[Collected data entries]
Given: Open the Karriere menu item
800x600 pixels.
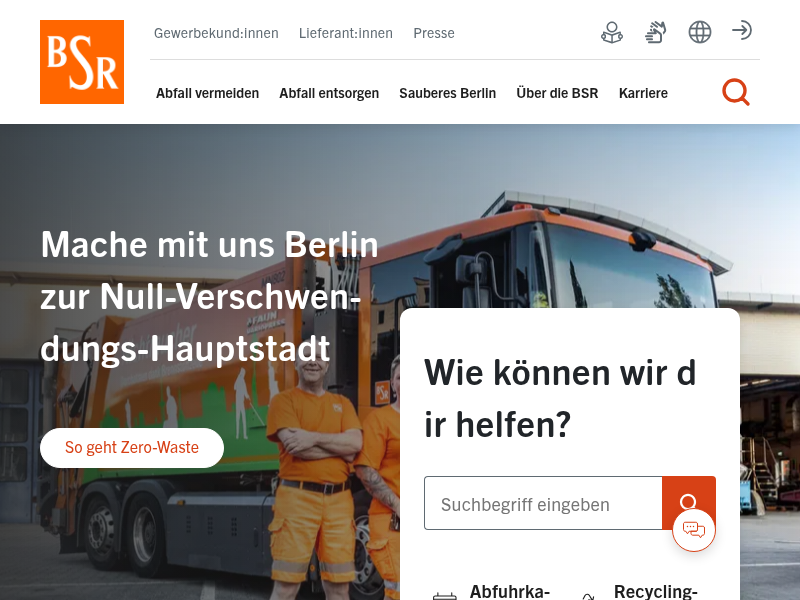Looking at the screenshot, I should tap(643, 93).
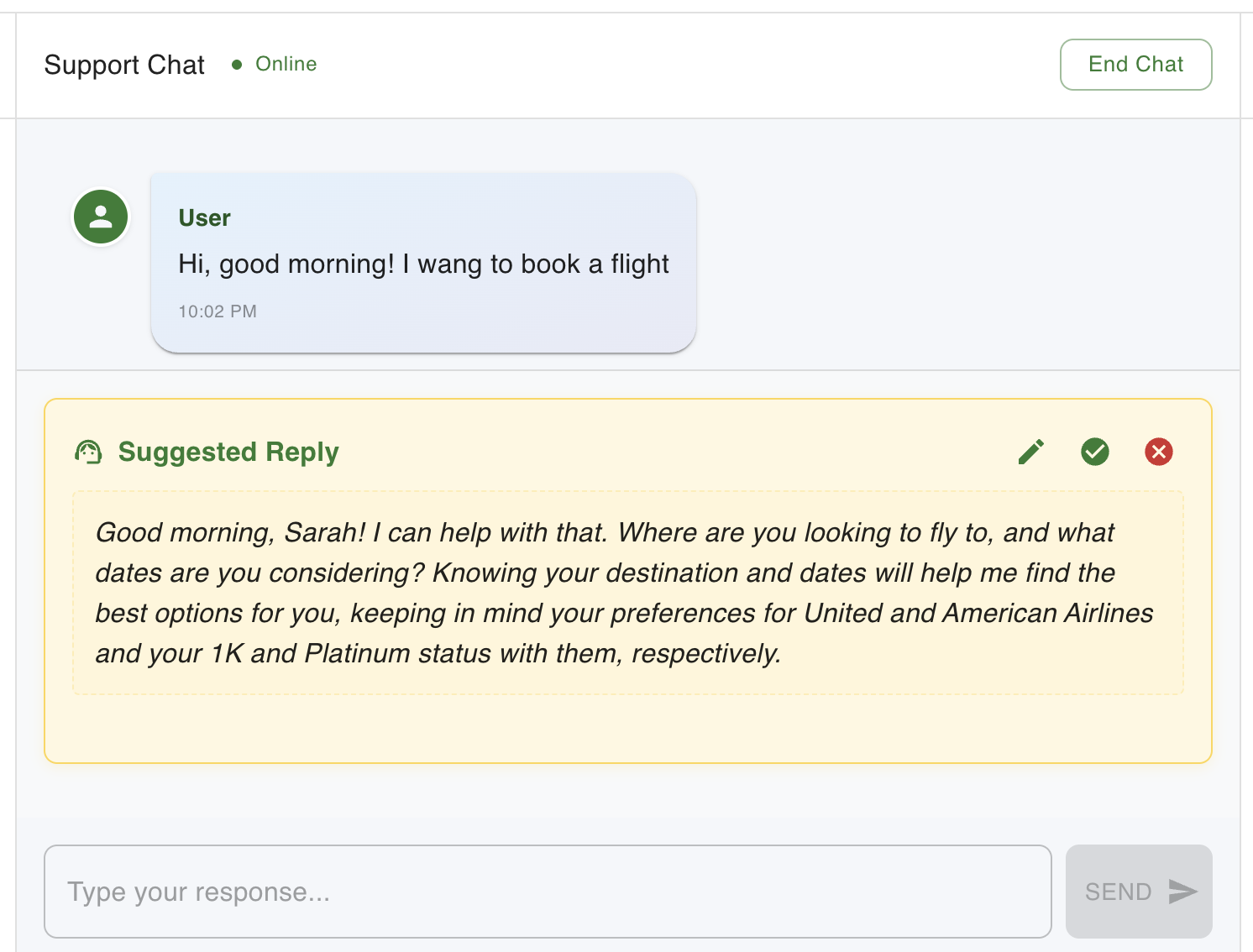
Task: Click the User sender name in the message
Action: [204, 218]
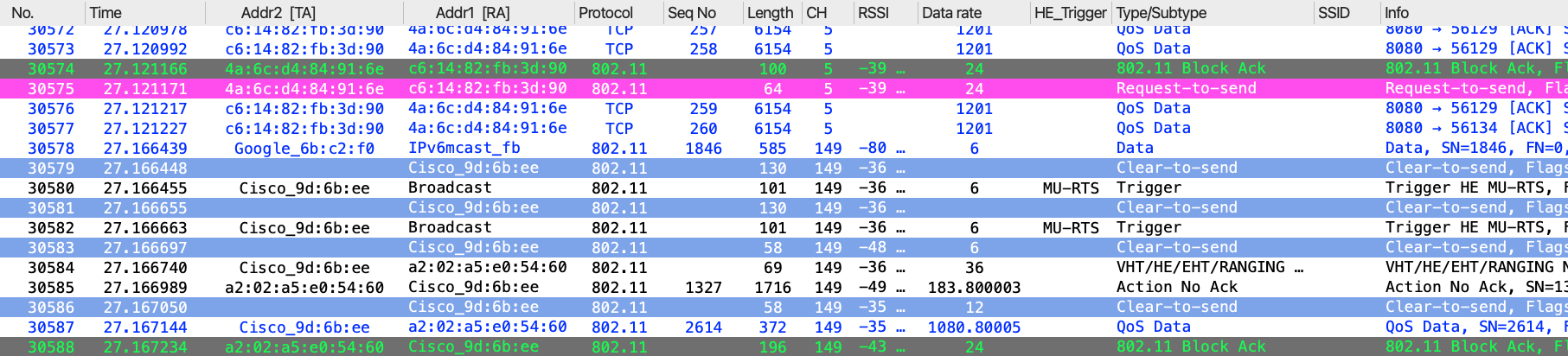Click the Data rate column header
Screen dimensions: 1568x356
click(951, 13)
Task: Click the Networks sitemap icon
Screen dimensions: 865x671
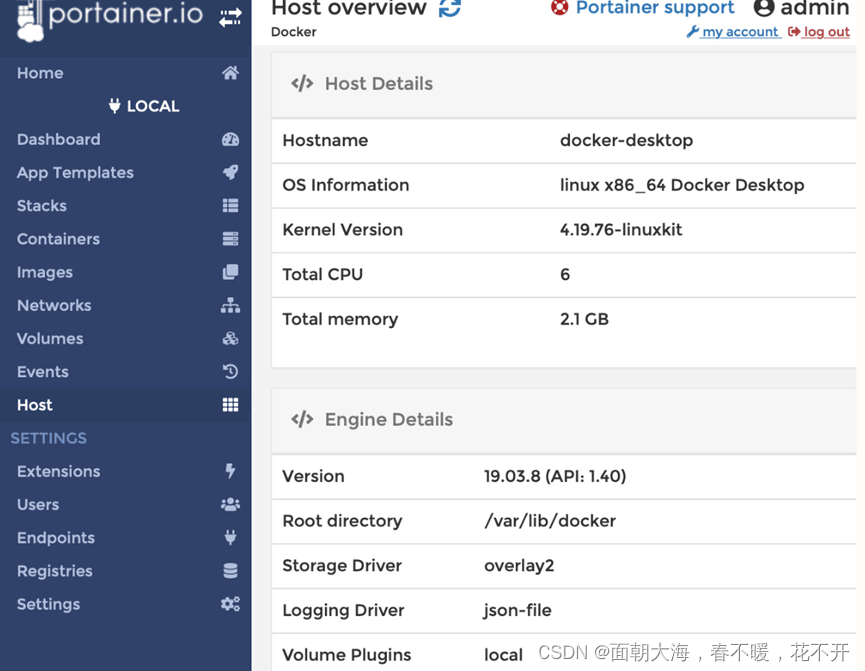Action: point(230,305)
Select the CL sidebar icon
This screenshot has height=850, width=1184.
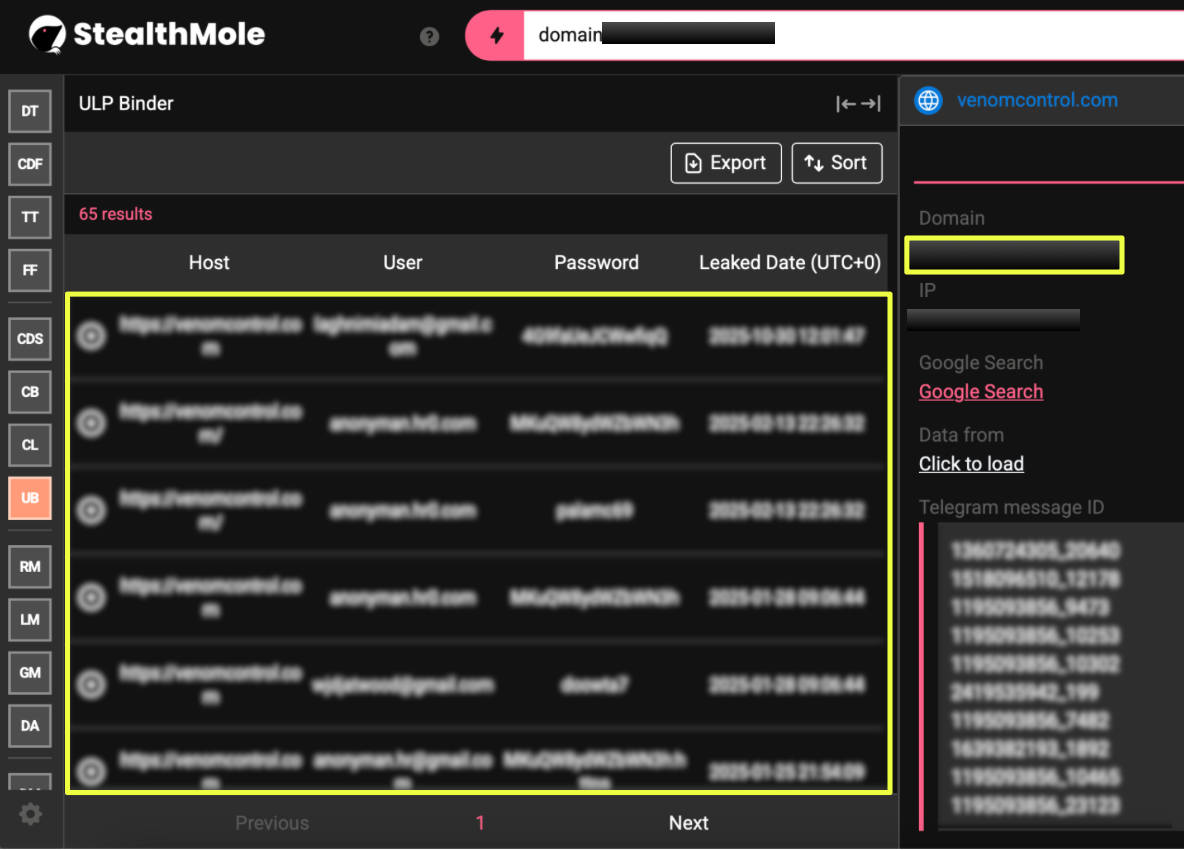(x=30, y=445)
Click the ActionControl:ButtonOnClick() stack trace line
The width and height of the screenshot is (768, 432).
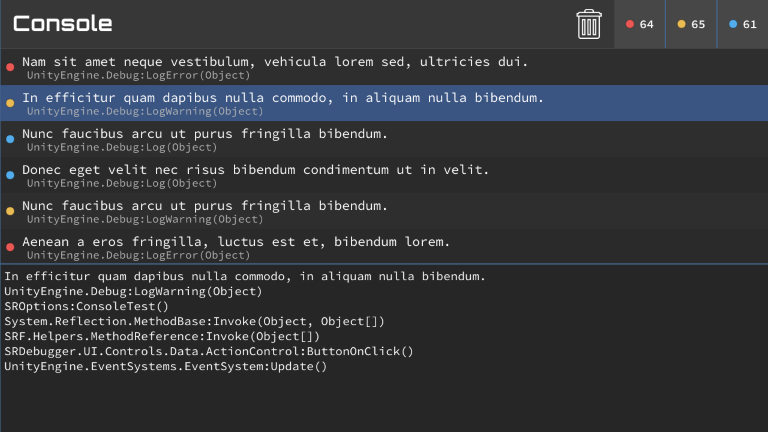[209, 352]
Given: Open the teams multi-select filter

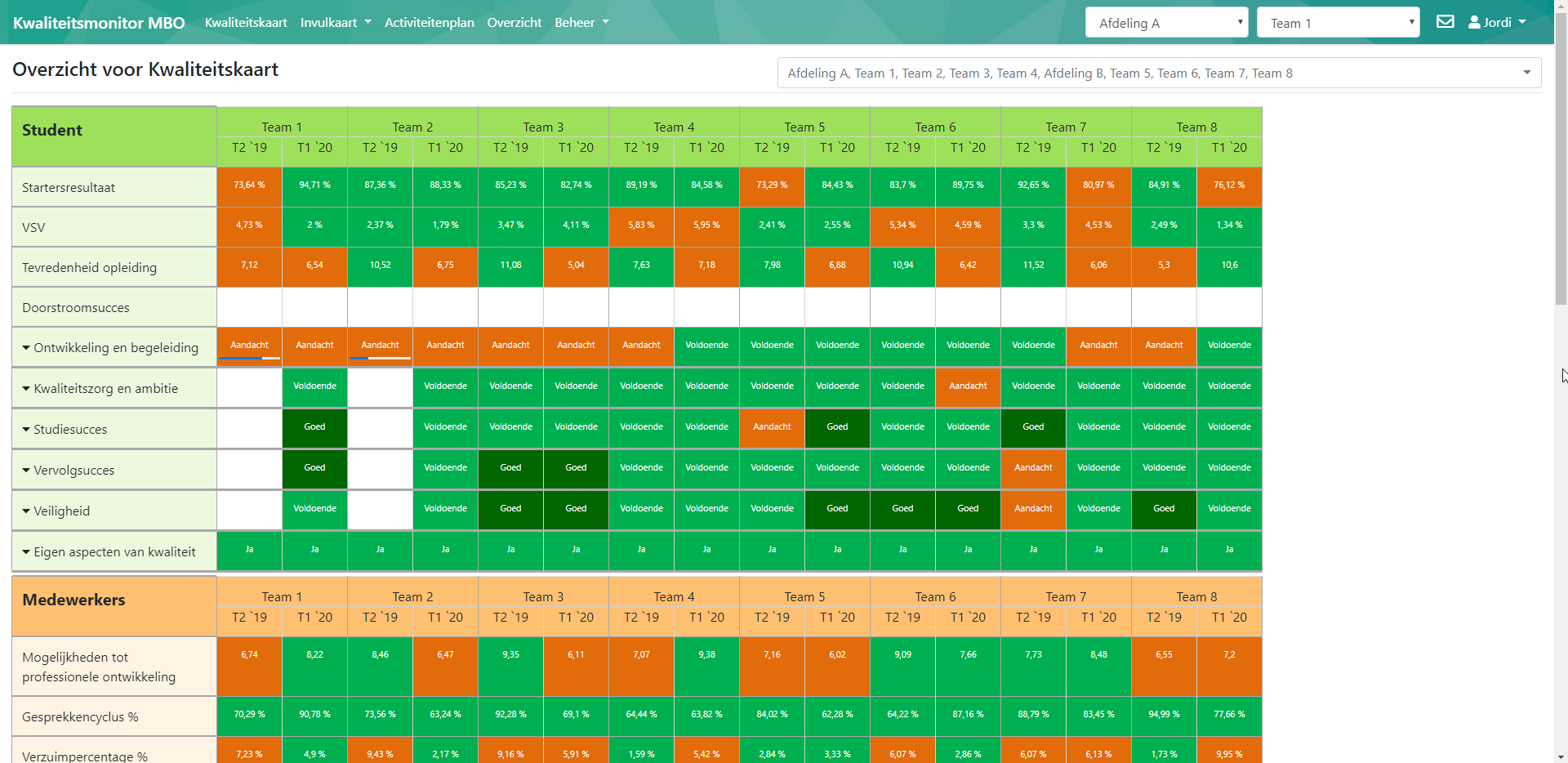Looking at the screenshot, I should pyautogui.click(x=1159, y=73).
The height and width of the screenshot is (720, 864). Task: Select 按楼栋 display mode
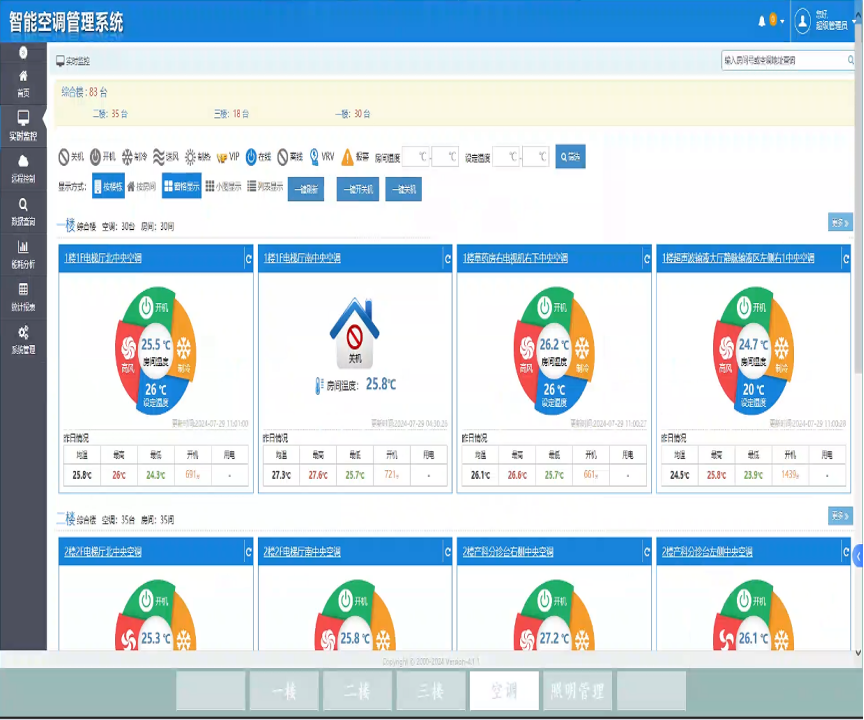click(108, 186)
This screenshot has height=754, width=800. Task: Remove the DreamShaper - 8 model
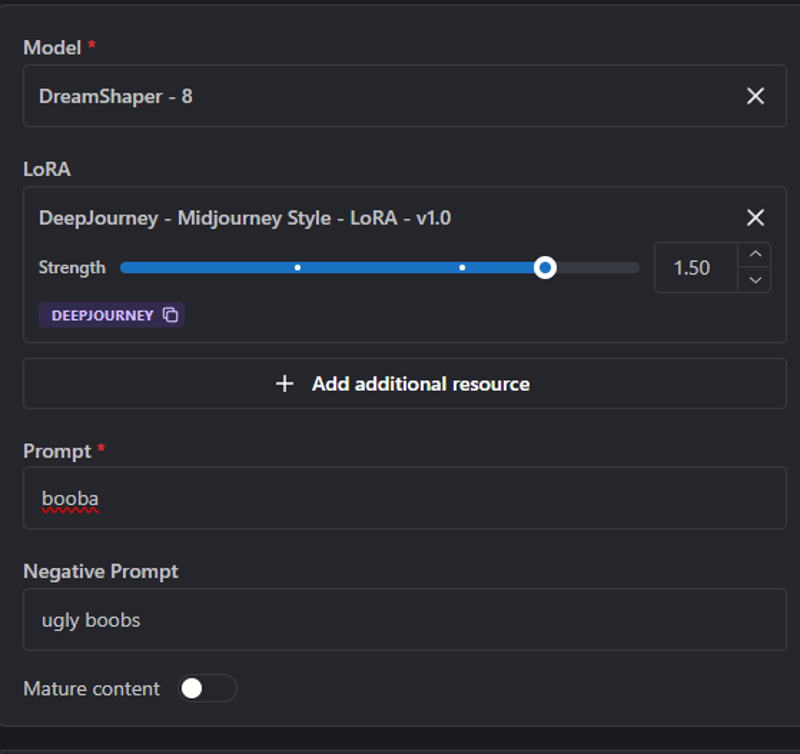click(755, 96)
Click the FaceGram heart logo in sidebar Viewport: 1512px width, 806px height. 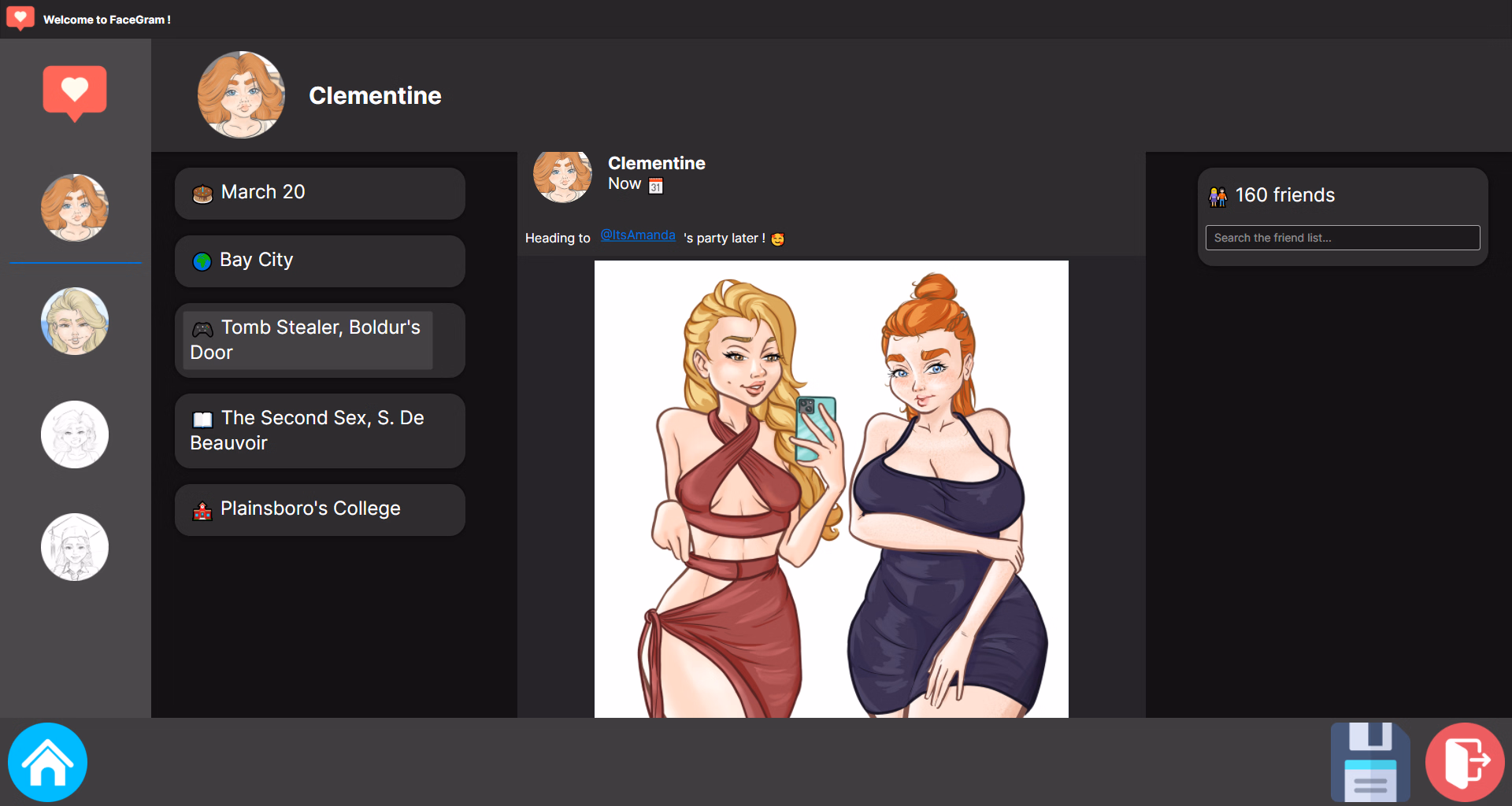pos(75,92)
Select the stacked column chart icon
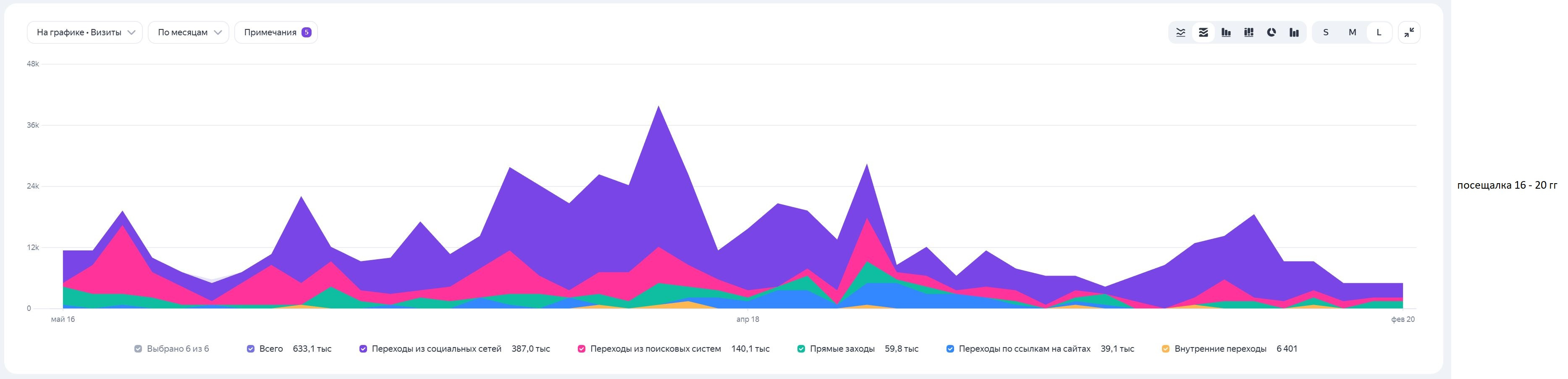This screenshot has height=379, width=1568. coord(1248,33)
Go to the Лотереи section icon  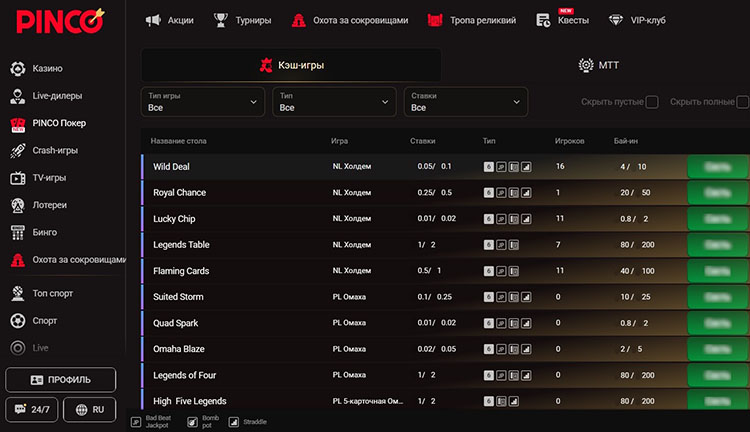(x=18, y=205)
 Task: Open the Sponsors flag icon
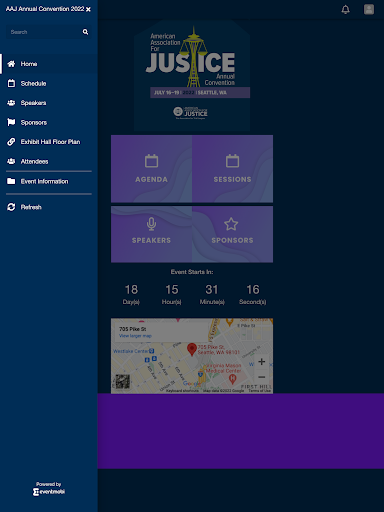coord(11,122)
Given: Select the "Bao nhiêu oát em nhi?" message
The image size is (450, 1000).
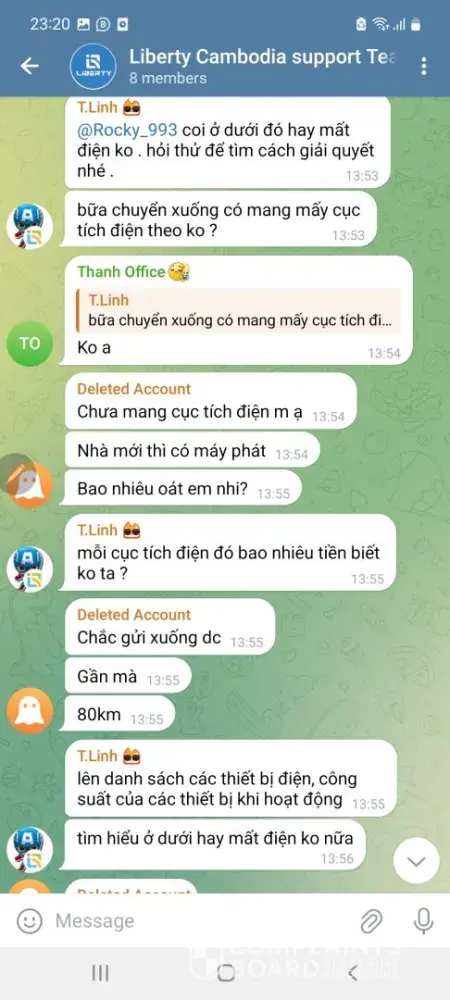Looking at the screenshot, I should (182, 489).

- Work to complete -
The answer must be the exact lines from the line with "Given: Select the" to the final line of the data, both ends included, with no pictures.

- Result below -
Given: Select the "Bao nhiêu oát em nhi?" message
The image size is (450, 1000).
Looking at the screenshot, I should (182, 489).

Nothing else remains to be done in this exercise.